TB Diamond wrote:Back in the mid-1950s, prior to the introduction and general use of railroad auto racks, one could not drive more than a few miles on any major U.S. highway such as U.S. Route 6, 20 or 30 without encountering a tractor trailer auto hauling rig. Sure glad that is not the case today.
I could also guess that with the ever growing size of semi trucks over the years and the larger amount of cars that they can haul it might take a bit longer for one semi to get from point A to B with all the detours he might incounter along the way with low bridges and outher obsticals.

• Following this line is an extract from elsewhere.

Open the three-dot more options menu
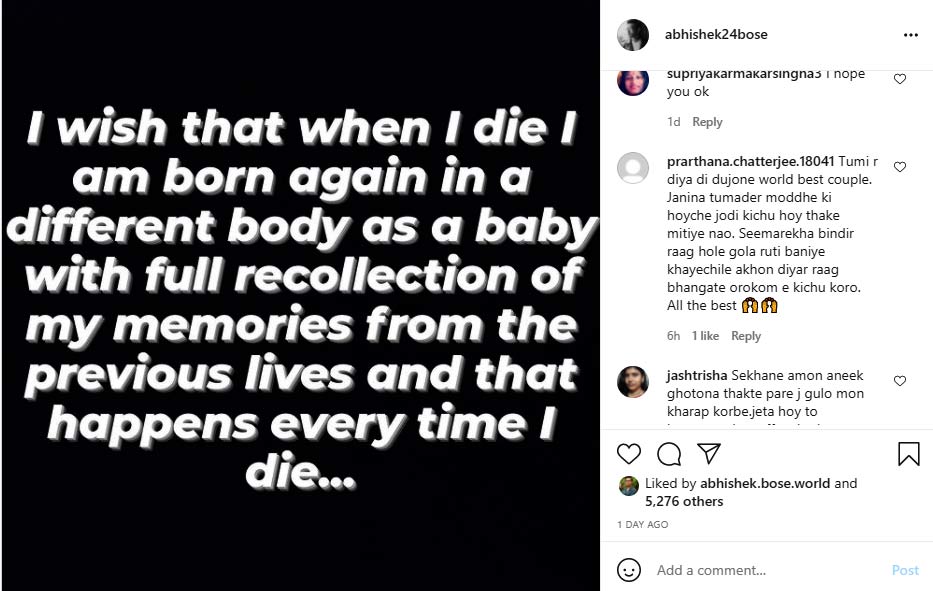 (x=910, y=34)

Just the outher day (Tuesday) the state was out checking the clearnce of traffic lights on 5 where State Route 321 come out, they were also seen in Elbridge and in Auburn later that day.

My father back a few years ago was at the gas sation on the corner of RT 5 & 90 near Free Bridge by the Montazuma wildlife refuge when a West Bound Semi with autos took out several beams on the top part of the Bridge the Post Standered still has the photos that my father took of the accdent. In fact if you look up when you drive over the bridge you can still see beams that are are twisted, and or missing from the accdent in spots where they had to cut them out to unload the cars from the top of the trailer so as to free the truck and get it off the Bridge. In all I think 4 or 5 cars or SUV's were destroyed.